The following image shows the execution of the malware file by the scheduled task.
Technical Review of the ClientUpdate.exe file
This file communicates with a static C&C server called manygoodnews[.]com.
The way it works is that the manygoodnews[.]com website itself is designed as a real site and the commands to be executed are inside the <”div class=”myH> tag.
For example:
div class “myH”>456 ping 1.1.1.1>
<div/>
In the command above, 456 ID is used to receive the command response. For example, after the malware executes this command, it sends its output as a POST variable to its C&C server, and to track the root cause of the received response, this ID is used in a variable named “ser” in the URL.
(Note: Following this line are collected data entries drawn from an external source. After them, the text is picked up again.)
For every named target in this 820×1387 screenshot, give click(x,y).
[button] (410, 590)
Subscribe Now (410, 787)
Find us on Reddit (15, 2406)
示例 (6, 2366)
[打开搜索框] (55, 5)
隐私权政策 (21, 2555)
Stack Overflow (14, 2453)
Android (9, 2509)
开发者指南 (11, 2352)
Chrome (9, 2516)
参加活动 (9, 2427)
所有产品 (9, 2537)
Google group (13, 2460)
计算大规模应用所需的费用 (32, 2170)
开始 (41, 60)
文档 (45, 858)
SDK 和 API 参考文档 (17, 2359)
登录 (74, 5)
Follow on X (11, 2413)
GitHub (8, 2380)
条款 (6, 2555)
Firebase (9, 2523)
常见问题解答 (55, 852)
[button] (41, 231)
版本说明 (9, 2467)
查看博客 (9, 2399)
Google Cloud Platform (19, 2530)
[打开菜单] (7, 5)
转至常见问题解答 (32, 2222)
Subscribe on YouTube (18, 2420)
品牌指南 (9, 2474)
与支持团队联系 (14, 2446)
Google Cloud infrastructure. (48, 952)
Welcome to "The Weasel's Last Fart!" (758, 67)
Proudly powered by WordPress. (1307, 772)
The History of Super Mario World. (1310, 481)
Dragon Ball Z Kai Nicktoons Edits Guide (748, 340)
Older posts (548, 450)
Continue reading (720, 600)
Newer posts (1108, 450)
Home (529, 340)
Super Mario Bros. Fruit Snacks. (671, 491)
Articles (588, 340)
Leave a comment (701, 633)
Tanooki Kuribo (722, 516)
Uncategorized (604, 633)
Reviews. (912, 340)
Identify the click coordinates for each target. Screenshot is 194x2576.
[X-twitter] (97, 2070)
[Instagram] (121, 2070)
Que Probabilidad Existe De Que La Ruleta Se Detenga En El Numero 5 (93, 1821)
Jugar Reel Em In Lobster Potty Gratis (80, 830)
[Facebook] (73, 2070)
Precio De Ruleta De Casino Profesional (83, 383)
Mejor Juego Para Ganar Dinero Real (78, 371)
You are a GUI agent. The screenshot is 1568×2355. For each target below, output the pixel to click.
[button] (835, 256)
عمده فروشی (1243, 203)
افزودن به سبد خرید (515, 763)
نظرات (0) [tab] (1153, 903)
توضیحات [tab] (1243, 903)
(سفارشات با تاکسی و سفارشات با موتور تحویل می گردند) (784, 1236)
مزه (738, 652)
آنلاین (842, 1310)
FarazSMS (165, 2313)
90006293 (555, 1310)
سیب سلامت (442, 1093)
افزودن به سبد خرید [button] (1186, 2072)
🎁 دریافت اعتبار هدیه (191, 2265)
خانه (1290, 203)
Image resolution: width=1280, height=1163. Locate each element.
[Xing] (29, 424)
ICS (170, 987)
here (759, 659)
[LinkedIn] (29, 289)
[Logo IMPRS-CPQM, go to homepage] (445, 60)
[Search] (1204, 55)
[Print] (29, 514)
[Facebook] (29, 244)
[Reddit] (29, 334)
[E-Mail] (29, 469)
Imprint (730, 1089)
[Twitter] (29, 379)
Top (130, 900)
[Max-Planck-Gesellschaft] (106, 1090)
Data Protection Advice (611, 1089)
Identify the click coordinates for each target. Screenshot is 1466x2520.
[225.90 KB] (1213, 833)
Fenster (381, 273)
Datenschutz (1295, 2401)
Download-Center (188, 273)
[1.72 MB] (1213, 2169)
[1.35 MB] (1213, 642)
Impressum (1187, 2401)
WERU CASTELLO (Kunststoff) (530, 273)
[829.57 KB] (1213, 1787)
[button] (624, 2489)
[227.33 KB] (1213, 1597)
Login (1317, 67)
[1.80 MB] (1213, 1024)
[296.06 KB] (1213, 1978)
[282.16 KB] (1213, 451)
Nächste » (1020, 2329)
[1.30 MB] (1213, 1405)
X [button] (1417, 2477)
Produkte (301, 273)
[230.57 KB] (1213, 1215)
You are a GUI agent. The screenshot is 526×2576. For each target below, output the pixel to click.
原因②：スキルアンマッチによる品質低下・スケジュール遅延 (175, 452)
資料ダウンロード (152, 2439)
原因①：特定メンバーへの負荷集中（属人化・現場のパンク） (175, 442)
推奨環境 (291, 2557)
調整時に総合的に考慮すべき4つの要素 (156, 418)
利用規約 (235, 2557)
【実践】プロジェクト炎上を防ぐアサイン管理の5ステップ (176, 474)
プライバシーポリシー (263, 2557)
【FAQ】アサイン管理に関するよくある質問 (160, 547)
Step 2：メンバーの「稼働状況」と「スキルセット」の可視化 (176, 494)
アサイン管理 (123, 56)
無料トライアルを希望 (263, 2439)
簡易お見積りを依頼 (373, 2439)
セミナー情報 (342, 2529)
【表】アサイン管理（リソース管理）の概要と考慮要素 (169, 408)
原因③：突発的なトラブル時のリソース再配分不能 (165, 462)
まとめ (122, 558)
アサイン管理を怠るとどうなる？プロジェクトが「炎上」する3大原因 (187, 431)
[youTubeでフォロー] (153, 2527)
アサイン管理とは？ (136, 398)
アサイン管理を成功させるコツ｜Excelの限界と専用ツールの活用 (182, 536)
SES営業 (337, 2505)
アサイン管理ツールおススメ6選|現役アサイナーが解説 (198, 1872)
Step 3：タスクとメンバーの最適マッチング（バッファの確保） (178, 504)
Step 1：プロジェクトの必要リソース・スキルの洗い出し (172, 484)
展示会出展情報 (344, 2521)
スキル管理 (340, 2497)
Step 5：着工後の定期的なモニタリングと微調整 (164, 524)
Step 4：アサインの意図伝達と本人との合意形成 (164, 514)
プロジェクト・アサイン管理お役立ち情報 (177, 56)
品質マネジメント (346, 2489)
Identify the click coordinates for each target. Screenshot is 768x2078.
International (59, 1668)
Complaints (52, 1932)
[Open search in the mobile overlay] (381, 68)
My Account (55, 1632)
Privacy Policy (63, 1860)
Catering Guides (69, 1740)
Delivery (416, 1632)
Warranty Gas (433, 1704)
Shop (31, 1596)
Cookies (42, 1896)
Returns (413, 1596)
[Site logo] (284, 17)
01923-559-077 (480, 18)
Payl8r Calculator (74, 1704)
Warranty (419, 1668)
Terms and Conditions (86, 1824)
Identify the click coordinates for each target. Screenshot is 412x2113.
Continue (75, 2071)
In order to execute the desired C&C commands, the received command is added to the cmd /U /c command and the command execution output is received using PIPE:
The output of the sent commands is initially encrypted and transmitted as JSON in the following format:
{“texts” : “encrypted result”}
In the course of investigations, it was discovered that this file also downloads malicious samples of malware. Below, we will describe one of these samples named ch.exe.
Technical Review of the ch.exe File
This software is essentially a software designed to extract passwords stored in Google Chrome . It is written in the Go language and is available on GitHub. Upon inspection, it appears that only minor content modifications have been made, such as changing the name of the data storage file.
GitHub Link to the Used Tool:
[https://github.com/SaturnsVoid/Chrome-Password-Recovery]
The primary purpose of this software is to steal passwords saved on Google Chrome. After extracting and decoding the passwords from Google Chrome, it stores them in a file named ‘fsociety.dat’ in the %Appdata% path in SQLite format.
Subsequently, the malware transmits this file to its malicious server. The ‘fsociety’ thread is also utilized in other APT34 malwares, referencing the ‘Mr. Robot’ series.”
The software was compiled on a system with a user named “C:\Users\freedman2,” which is available in the software’s strings. In the following picture an example of a section from the main function, i.e. main_main, is presented, that utilizes a query to extract Google Chrome passwords from its SQLite files:
How to deal with and clean the system?
✅ Padvish antivirus software effectively detects and removes APT34 from infected systems.
✅ To reduce the risk of infiltration avoid clicking on suspicious links and run antivirus scans on email attachments.
✅ Be cautious when executing files of uncertain or unknown sources.